The Origin Story Nobody Asked For
Massive Creations whipped this up when they realized the market needed another indica that looks like it listens to The Cure. They bred together mystery indicas like some botanical Tinder date, aiming for “rarity and potency” because apparently regular weed wasn’t pretentious enough. The result? A strain so dark it could moonlight as a black metal album cover.
Effects: From Upright to Upholstered
Twenty minutes in and your couch becomes a magnetic anomaly. Limbs feel like they’ve been injected with warm Nutella; ambitions evaporate faster than your will to do laundry. Great for binge-watching documentaries about whales or contemplating why you paid $60 for an eighth that’s just going to knock you out by 9 p.m.
Flavor & Aroma: Goth Garden Party
Smells like wet soil had a one-night stand with a flower shop and left its socks behind. Taste starts off like over-steeped black tea and ends with a faint, fruity apology note. It’s the kind of flavor profile that makes you nod thoughtfully even though you’re just trying not to cough up a lung.
Growing Tips for Aspiring Botanists
Short, bushy, and dense—basically the Danny DeVito of cannabis. Expect rock-hard nugs dripping in trichomes like they just came back from a glitter party. Flowering time is 8-9 weeks, during which your tent will smell like a haunted greenhouse. Yield is solid if you can resist the urge to sample your crop every other day. Pro-tip: purple hues pop when you flirt with colder temps, because plants love drama too.
Medical Uses (aka Excuses to Stay Stoned)

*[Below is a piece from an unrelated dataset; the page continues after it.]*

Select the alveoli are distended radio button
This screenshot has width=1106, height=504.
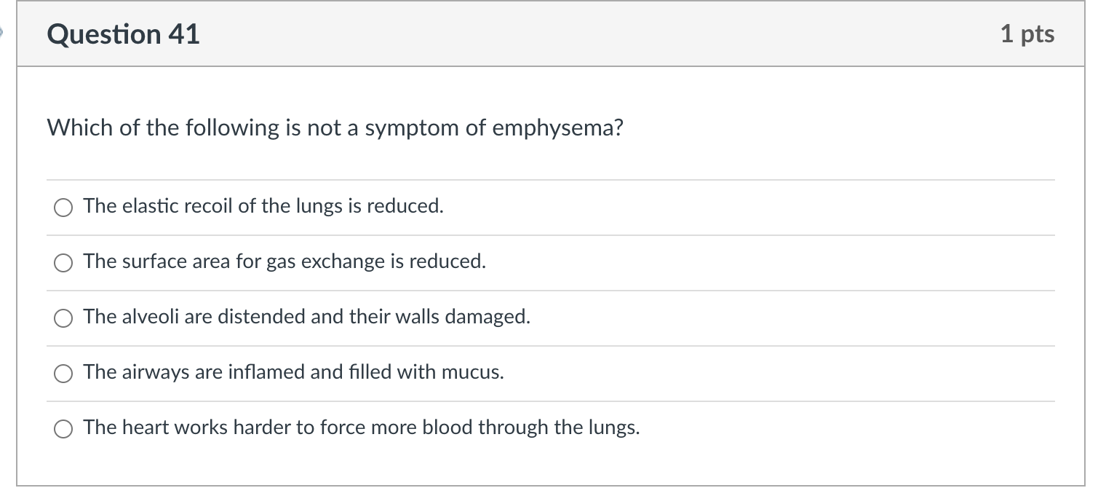click(x=63, y=319)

Doctors won’t write this on a script, but patients swear it deletes insomnia, back pain, and that pesky thing called "responsibilities." Caryophyllene and myrcene tag-team inflammation while your brain clocks out for the night. Side effects include forgetting where you left your phone and realizing it’s in your hand.
Who Should Smoke This
If your perfect Friday involves pajama pants, a 90s playlist, and zero human interaction, welcome home. Not recommended for Type-A personalities, marathon runners, or anyone who needs to remember their own birthday. Ideal for introverts, insomniacs, and people who consider "productive" ordering takeout before 7 p.m.